• Task goal:
Write the next portion of the passage on data, information, and the value of data, beginning after its final sentence.

• Text excerpt:
First of all, data, information, and knowledge are all intangible assets, each having its own characteristics, creating different kinds of utility (Boisot and Canals 2004). Information is – compared to physical goods – non-rival and can be divided in bit strings, such as 110001 (Jones and Tonetti 2018). Data is a type of information “defined at the syntactic level” (Duch-Brown, Martens, and Mueller-Langer 2017), meaning that it can be interpreted as the grammar of a language or the arithmetic operators in mathematics. In turn, the term information is described by Duch-Brown, Martens, and Mueller-Langer (2017) as “the semantic content that can be extracted from data or signals.” Information transforms the syntax into a meaningful context and thereby changes expectation or current knowledge. This extraction is only possible with prior structural and contextual knowledge (e.g. Boisot and Canals 2004). With this knowledge of numbers and arithmetic operators, a person can, for instance, read a formula. Summarized, data becomes information when it is processed, organized, analyzed and placed in a meaningful context. Information is transformed data that can be analyzed with the help of contextual and structural knowledge. The interplay of these terms is visualized in the following figure.
Characteristics of Data Value
Data by itself is not valuable. But its characteristics, in combination with a firm’s technical ability to analyze datasets by using experiments and algorithms, can generate valuable insights, create profit-enhancing opportunities and form the basis for strategic actions (Lambrecht and Tucker Catherine 2017). A firm’s challenge is the identification of critical pieces of data in large data pools originating from various sources. In addition, data can only be effectively utilized by accounting for its quality features and recognizing them. Janssen, van der Voort, and Wahyudi (2017) underline that the better firms integrate suitable systems to handle and transfer big data, the easier it becomes to draw valuable insights from data analysis. This leads to the identification of new market drivers, key performances indicators and consumer demand patterns. These insights maximize the efficiency of organizational processes and the alignment between demand and supply.

• Dataset:
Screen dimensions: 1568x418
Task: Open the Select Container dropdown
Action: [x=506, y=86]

---

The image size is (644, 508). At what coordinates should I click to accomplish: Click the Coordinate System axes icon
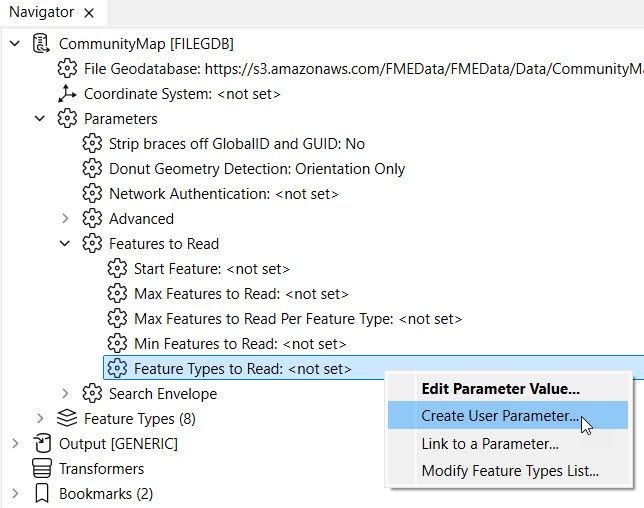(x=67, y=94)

• In response:
Volume of Data:
When thinking about big data, volume usually comes up first to people’s mind. Titles like “Data, data everywhere” (Cukier 2010) highlight the immense amount of data that is available in today’s world.
Companies like Walmart handle over one million customer transactions every hour which equals more than 2.5 petabytes of data (Cukier 2010). Rich datasets on their current or potential customers are “an information mine” (Ciuriak 2018b) if data noise can be successfully excluded from the analysis. Therefore, a large amount of analyzed data improves a firm’s ability to predict general trends as well as individual preferences (Acquisti 2014; Acquisti and College 2010). However, the value density of data is falling when the volume increases, which demands an increased and more time-consuming analysis. Therefore, firms have to consider how to deal with a massive volume of data.
Economies of Scale of Data:
However, an advantage of large datasets are the resulting economies of scale created through efficiencies which are formed by volume, not by variety. Average production costs are falling as the volume of output increases (Goldhar and Jelinek 1983).
Economies of scale are steep in the data-driven market place in virtue of low distribution costs of digitalized products, (near) zero production costs (Rifkin 2014) and near-frictionless commerce. Additionally, collecting data advances data-driven services, which in turn may attract more customers, leading to more accessible data to collect. For example, the more people use Google as a search engine, the more accurate the services become as more data can be gathered. This positive ‘feed-back-loop’ enables stronger companies to cement their market position while weakening smaller firms (OECD 2015; Roxana Mihet and Thomas Philippon 2018).
Economies of Scope of Data:
Economies of scope are the advantages that can result from producing or distributing multiple products within similar processes (Chandler JR. and Hikino Takashi 1994). For example, a fashion outlet that sells clothes can in addition sell shoes, jewelry, and coffee and can therefore achieve economies of scope through diversification (Goldhar and Jelinek 1983).
Merging related datasets may lead to extracting more insights than interpreting and contextualizing the datasets separately would. Moreover, the costs of abstracting knowledge from the datasets decrease. For example, studying Business Administration and reading Business related literature increases the complexity and knowledge of a student as the lectures of the professors and the literature are overlapping. Furthermore, merging data from adjacent areas can also create economies of scope. Combining the data extracted from a person’s location with their shopping behavior and their pay data might enable firms to use the added insights to create more individualized advertising. (Duch-Brown, Martens, and Mueller-Langer 2017) Having a more diversified set of data leads to a positive ‘feed-back-loop’ on which a firm can capitalize.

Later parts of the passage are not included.